(TEXT EXCERPT):
[start]
JACKSONVILLE, Fla. -- Much of the media's attention has been on the Occupy Movement of late, and the perception of some is the Tea Party movement is waning, but First Coast Tea Party officials say that is far from the truth.

The Jacksonville group hosted 60 Tea Party leaders from 26 states this week to strategize on how to get out the vote and get out their message. Newt Gingrich happened to accept their invitation this week to come to Jacksonville well after the meeting was planned.  Tea Party members from as far away as California, Texas and Pennsylvania were in Jacksonville.

"We want to make sure President Obama does not get back to the White House," said Billie Tucker, co-founder of the First Coast Tea Party. "We want to take the Senate. That is our goal. We are about limited government. The government is now big and bloated, and we want to remove those who have bloated it and send them back to the private sector, and put somebody in their seats."

Tucker says the First Coast Tea Party is one of the largest  in the country and is growing. "They keep saying the Tea Party is dying, but our membership keeps growing. We have had people signing up on our website every day for the last month."
[end]
(ROWS):
[start]
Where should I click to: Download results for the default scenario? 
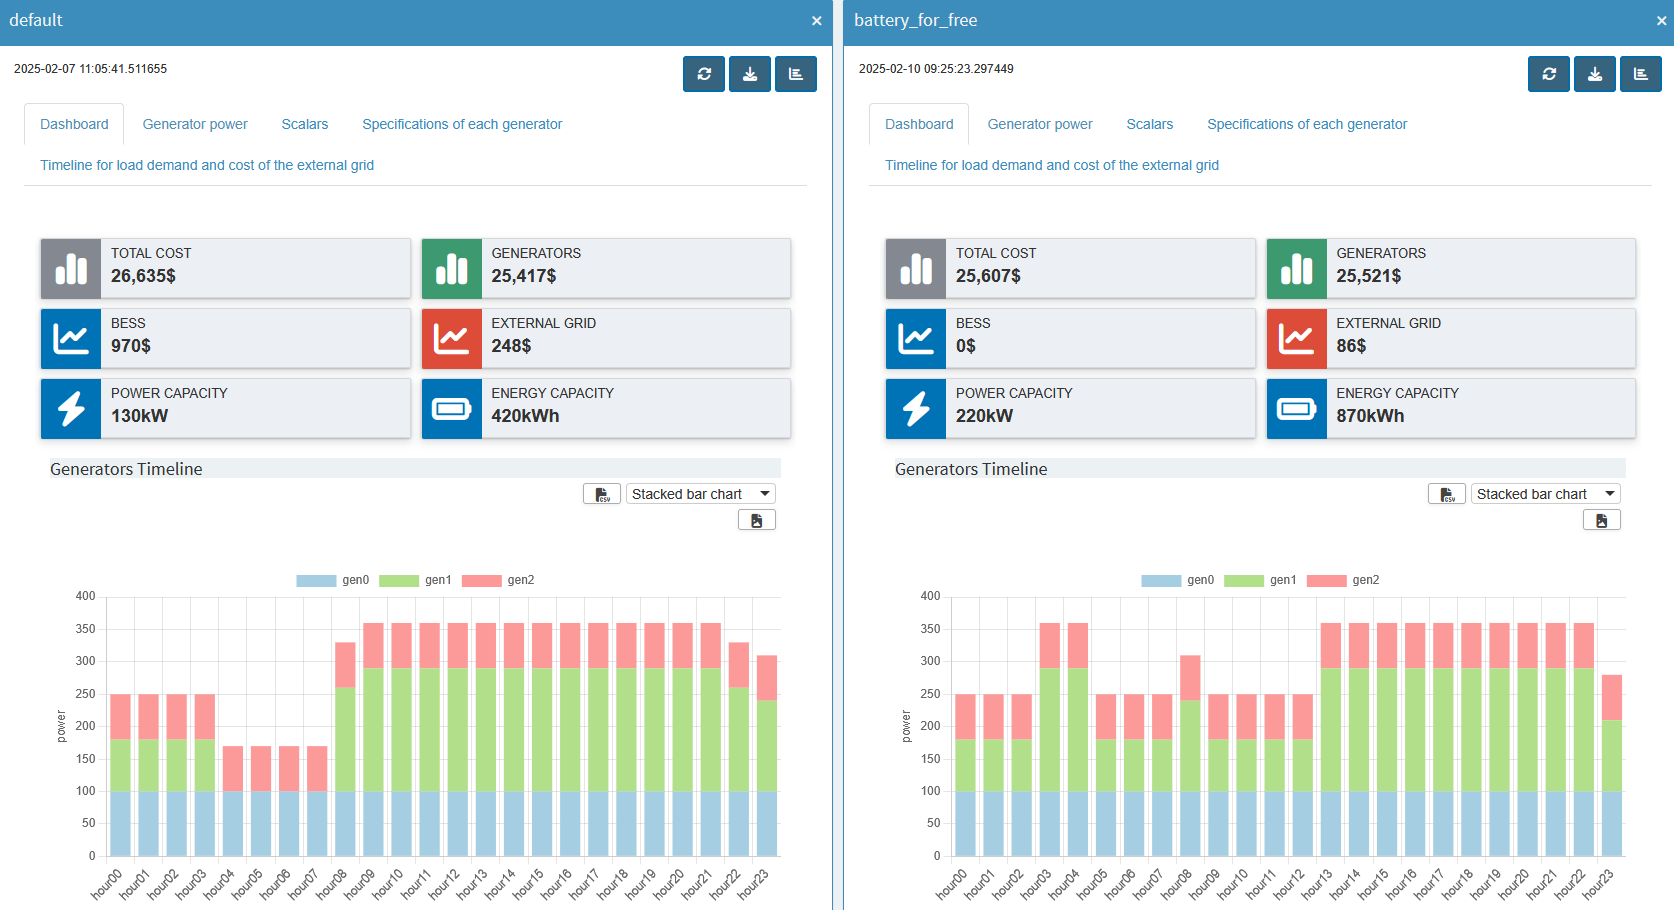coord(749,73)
[end]
[start]
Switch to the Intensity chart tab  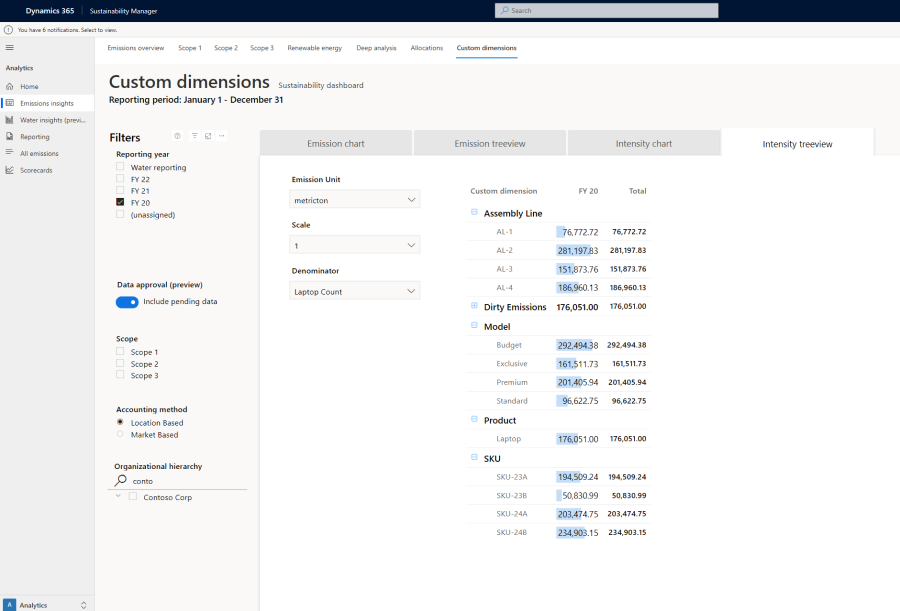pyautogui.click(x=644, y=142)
[end]
(SHORT PROBLEM): According to the news excerpt about the First Coast Tea Party, how many Tea Party leaders did the Jacksonville group host, and from how many states?

(TASK RESPONSE): 60 Tea Party leaders from 26 states